If successful, the fsetpos function returns zero; on failure, the fsetpos function returns nonzero and stores an implementation-defined positive value in errno.

The fseek and ftell functionsEdit

 #include <stdio.h>
 int fseek(FILE *stream, long int offset, int whence);
 long int ftell(FILE *stream);

The fseek function sets the file position indicator for the stream pointed to by stream.

For a binary stream, the new position, measured in characters from the beginning of the file, is obtained by adding offset to the position specified by whence. Three macros in stdio.h called SEEK_SET, SEEK_CUR, and SEEK_END expand to unique values. If the position specified by whence is SEEK_SET, the specified position is the beginning of the file; if whence is SEEK_END, the specified position is the end of the file; and if whence is SEEK_CUR, the specified position is the current file position. A binary stream need not meaningfully support fseek calls with a whence value of SEEK_END.

For a text stream, either offset shall be zero, or offset shall be a value returned by an earlier call to the ftell function on the same stream and whence shall be SEEK_SET.

The fseek function returns nonzero only for a request that cannot be satisfied.

The ftell function obtains the current value of the file position indicator for the stream pointed to by stream. For a binary stream, the value is the number of characters from the beginning of the file; for a text stream, its file position indicator contains unspecified information, usable by the fseek function for returning the file position indicator for the stream to its position at the time of the ftell call; the difference between two such return values is not necessarily a meaningful measure of the number of characters written or read.

If successful, the ftell function returns the current value of the file position indicator for the stream. On failure, the ftell function returns -1L and stores an implementation-defined positive value in errno.

The rewind functionEdit

 #include <stdio.h>
 void rewind(FILE *stream);

The rewind function sets the file position indicator for the stream pointed to by stream to the beginning of the file. It is equivalent to

(void)fseek(stream, 0L, SEEK_SET)

except that the error indicator for the stream is also cleared.

Error Handling FunctionsEdit

The clearerr functionEdit

 #include <stdio.h>
 void clearerr(FILE *stream);

The clearerr function clears the end-of-file and error indicators for the stream pointed to by stream.

The feof functionEdit

 #include <stdio.h>
 int feof(FILE *stream);

The feof function tests the end-of-file indicator for the stream pointed to by stream and returns nonzero if and only if the end-of-file indicator is set for stream, otherwise it returns zero.

The ferror functionEdit

 #include <stdio.h>
 int ferror(FILE *stream);

The ferror function tests the error indicator for the stream pointed to by stream and returns nonzero if and only if the error indicator is set for stream, otherwise it returns zero.

The perror functionEdit

 #include <stdio.h>
 void perror(const char *s);

The perror function maps the error number in the integer expression errno to an error message. It writes a sequence of characters to the standard error stream thus: first, if s is not a null pointer and the character pointed to by s is not the null character, the string pointed to by s followed by a colon (:) and a space; then an appropriate error message string followed by a new-line character. The contents of the error message are the same as those returned by the strerror function with the argument errno, which are implementation-defined.

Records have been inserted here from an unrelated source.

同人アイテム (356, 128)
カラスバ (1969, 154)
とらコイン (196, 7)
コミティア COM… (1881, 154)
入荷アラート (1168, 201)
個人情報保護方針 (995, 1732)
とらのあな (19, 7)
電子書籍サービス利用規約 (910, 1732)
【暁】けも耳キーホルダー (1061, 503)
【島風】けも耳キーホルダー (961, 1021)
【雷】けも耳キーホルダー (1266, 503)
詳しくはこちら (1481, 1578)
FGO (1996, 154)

Other Operations on FilesEdit

The stdio.h library has a variety of functions that do some operation on files besides reading and writing.

The remove functionEdit

 #include <stdio.h>
 int remove(const char *filename);

The remove function causes the file whose name is the string pointed to by filename to be no longer accessible by that name. A subsequent attempt to open that file using that name will fail, unless it is created anew. If the file is open, the behavior of the remove function is implementation-defined.

The remove function returns zero if the operation succeeds, nonzero if it fails.

The rename functionEdit

 #include <stdio.h>
 int rename(const char *old_filename, const char *new_filename);

The rename function causes the file whose name is the string pointed to by old_filename to be henceforth known by the name given by the string pointed to by new_filename. The file named old_filename is no longer accessible by that name. If a file named by the string pointed to by new_filename exists prior to the call to the rename function, the behavior is implementation-defined.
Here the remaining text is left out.